And elitism ties in perfectly to racism, socio-economic discrimination and discrimination based on gender. Members of the social aristocracy have protected their own for centuries, and, apart from schools and influential community institutions, this protection extended to major businesses and titans of industry that shaped the American economy. Having money or at least a “proper upbringing” gave someone the access points for building social capital with people who counted. It provided another barrier for those who did not.

Bias manifests in a variety of different ways. The founders would most likely agree that a lack of higher education works against someone. Whether it’s a job interview, a date or simple conversion with someone you’ve just met, lacking advanced education can be a significant detriment to a person’s opportunities to make personal connections and cultivate social capital.

Understanding Educational Bias

Socioeconomic biases have similar carryovers to bias based on educational status as well. Many employers will regard degrees in much higher esteem than what is reasonable compared to experience and aptitude. A person’s ability to perform their job adequately is certainly difficult to assess before they begin working and focusing on education can provide a shortcut to estimating their quality. However, that focus often leads to an unfair degree of favoritism. People who can’t boast advanced instruction get left behind.

In “Social Capital in Action: Alignment of Parental Support in Adolescents’ Transition to Postsecondary Education,” Doo Whan Kim and Barbara Schneider explore the connection between parents’ social capital and their children’s acceptance into selective higher-education institutions. “Through actions that are functionally specific to (an) adolescent’s goal of gaining admission to college, parents can provide a bridge to resources and information outside the family that enable the adolescent to make a more informed choice of college; such actions reflect parents’ dynamic role as social resources for their children. In particular, we pay attention to different social support options that parents can activate for their adolescents depending on their socioeconomic status.” Essentially, a parent’s job becomes much more difficult and their options greatly limited if they don’t have enough money to provide their kid with resources to succeed and make it into a good college. Parents must be very involved in their children’s lives to make up for the lack of resources elsewhere. However, that is not always possible, and even if it is, children are stuck in a space without access to bridging social capital opportunities.

----------

◆ **Exercise requirements**
Copy the text on educational bias, starting with "Understanding Educational Bias" and going on through "get left behind.", replacing "employers" with "hiring managers".

◆ **Listed records**
----------

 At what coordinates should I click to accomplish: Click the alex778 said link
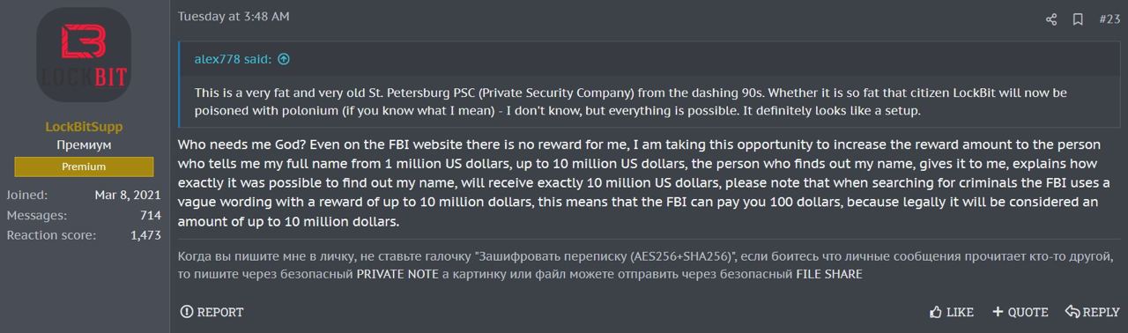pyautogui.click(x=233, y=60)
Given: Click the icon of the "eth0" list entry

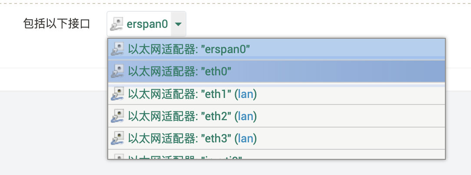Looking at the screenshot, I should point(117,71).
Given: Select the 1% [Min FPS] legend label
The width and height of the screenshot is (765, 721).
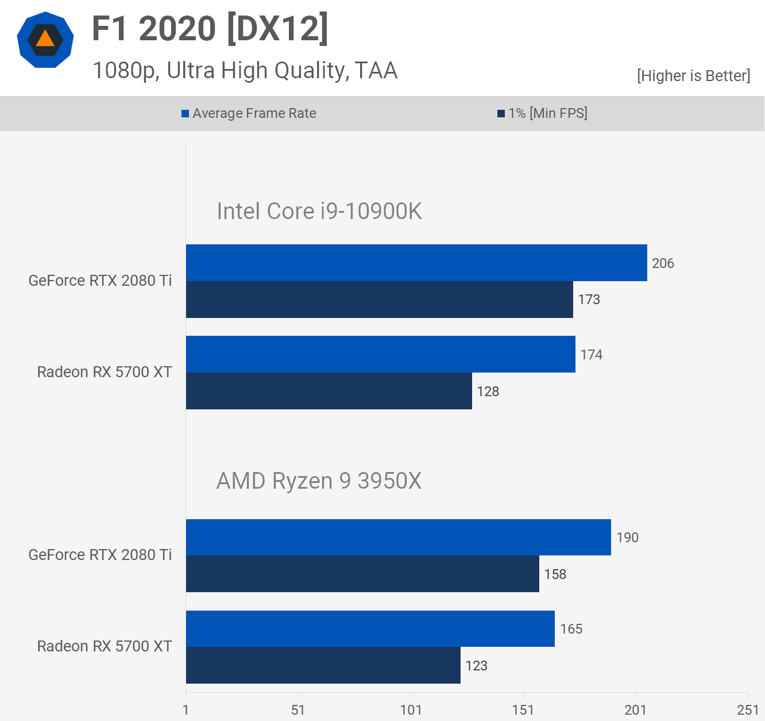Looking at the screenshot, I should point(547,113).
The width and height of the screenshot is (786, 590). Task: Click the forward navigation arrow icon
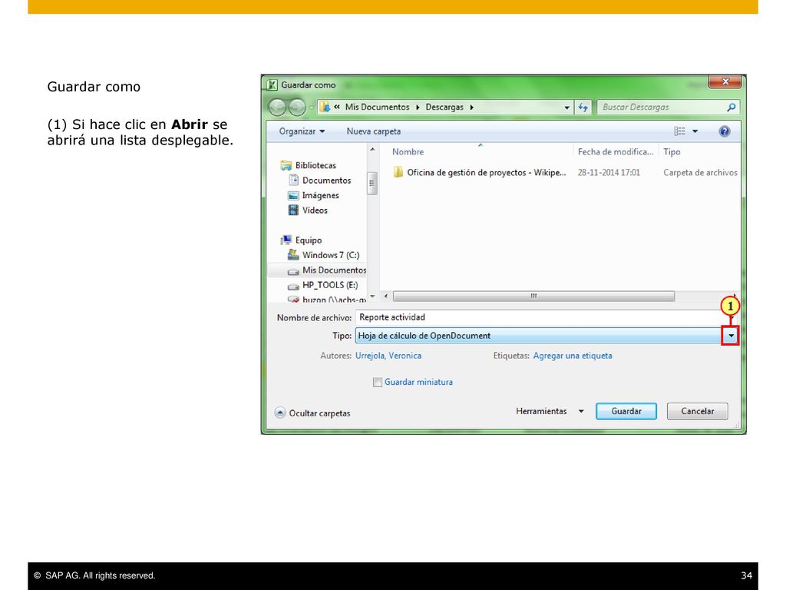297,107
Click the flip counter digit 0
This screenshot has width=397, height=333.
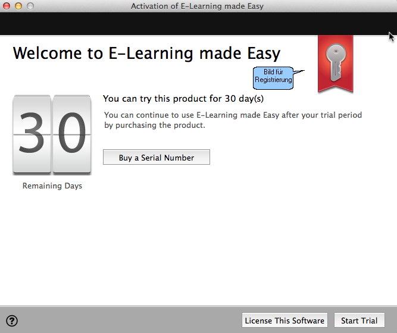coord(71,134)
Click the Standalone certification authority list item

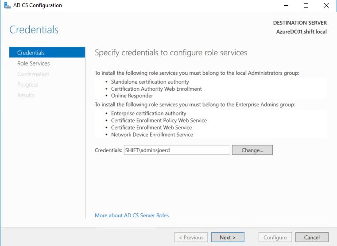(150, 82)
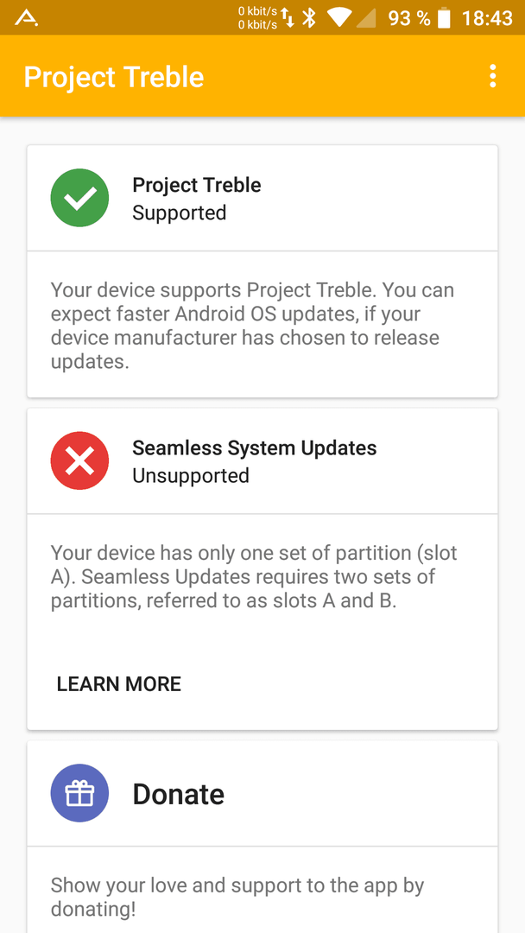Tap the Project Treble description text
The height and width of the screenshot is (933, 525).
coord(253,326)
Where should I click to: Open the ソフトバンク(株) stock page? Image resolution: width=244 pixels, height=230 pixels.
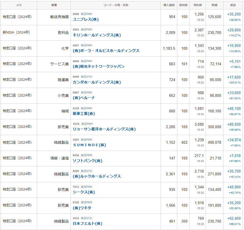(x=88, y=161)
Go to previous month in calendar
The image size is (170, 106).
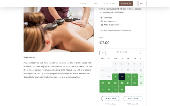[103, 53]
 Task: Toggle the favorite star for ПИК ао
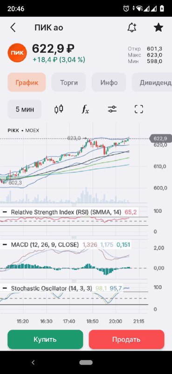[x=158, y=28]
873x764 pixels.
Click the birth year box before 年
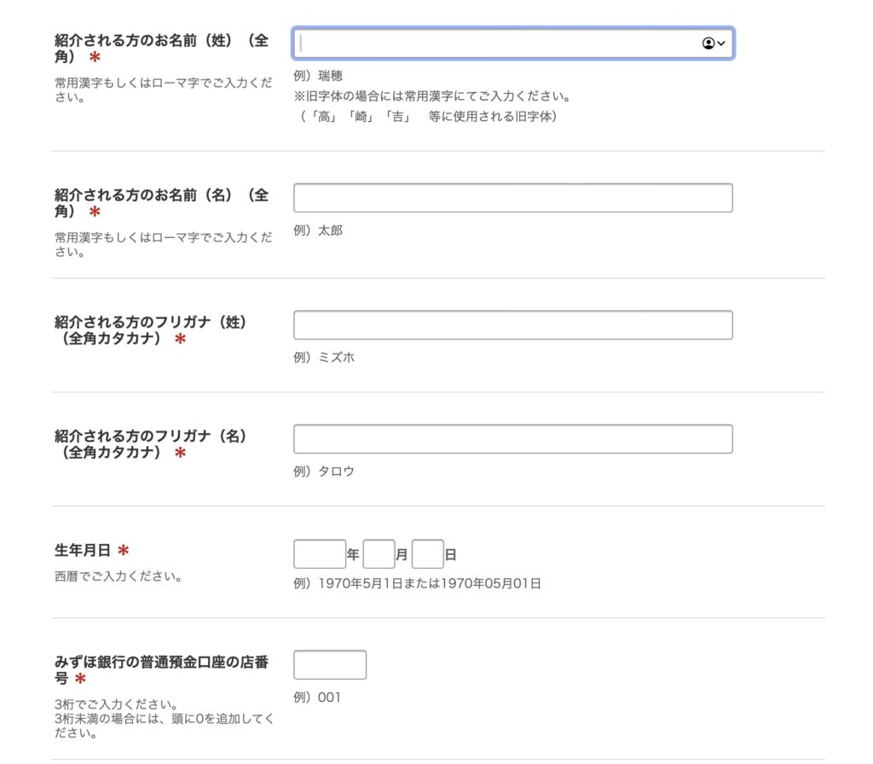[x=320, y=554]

----------

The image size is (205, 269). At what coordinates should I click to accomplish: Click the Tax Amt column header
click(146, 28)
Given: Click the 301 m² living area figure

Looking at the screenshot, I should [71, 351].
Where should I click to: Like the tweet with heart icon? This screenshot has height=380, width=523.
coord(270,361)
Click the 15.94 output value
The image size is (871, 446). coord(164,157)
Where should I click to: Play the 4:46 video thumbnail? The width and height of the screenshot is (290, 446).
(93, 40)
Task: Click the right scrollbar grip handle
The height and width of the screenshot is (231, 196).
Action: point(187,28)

----------

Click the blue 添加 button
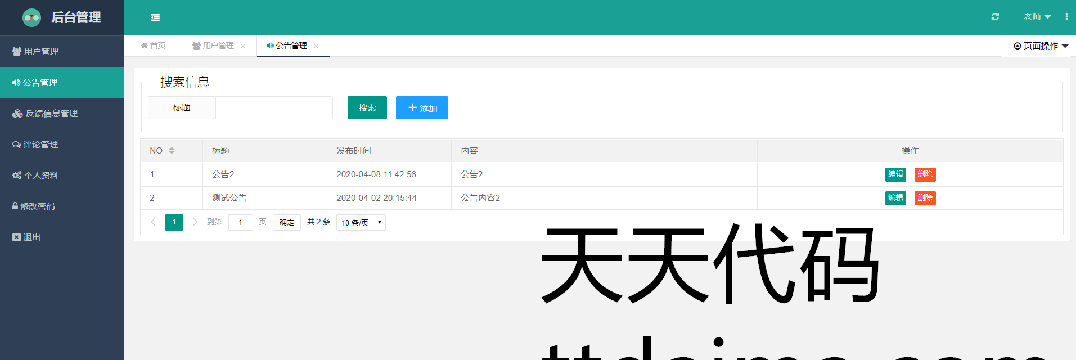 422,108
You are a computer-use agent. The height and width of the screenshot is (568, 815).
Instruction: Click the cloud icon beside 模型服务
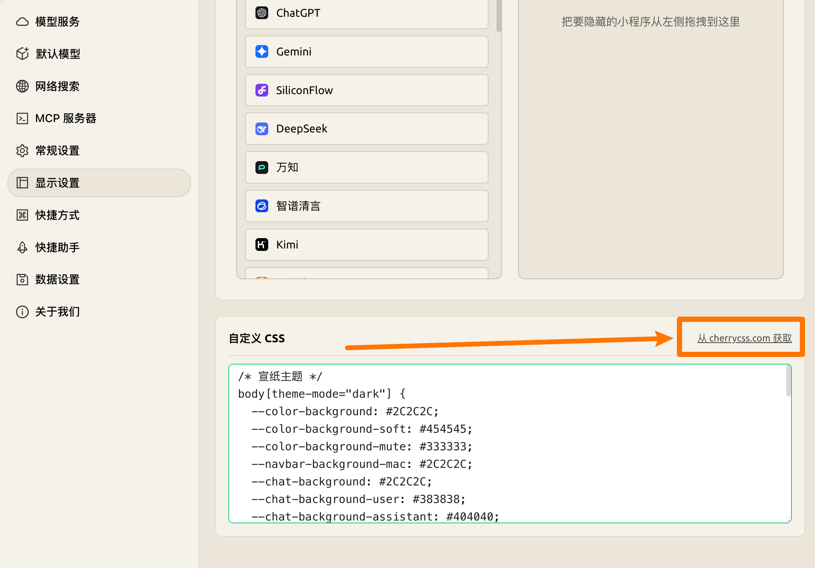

----------

◆ **Exercise solution**
Understanding Educational Bias

Socioeconomic biases have similar carryovers to bias based on educational status as well. Many hiring managers will regard degrees in much higher esteem than what is reasonable compared to experience and aptitude. A person’s ability to perform their job adequately is certainly difficult to assess before they begin working and focusing on education can provide a shortcut to estimating their quality. However, that focus often leads to an unfair degree of favoritism. People who can’t boast advanced instruction get left behind.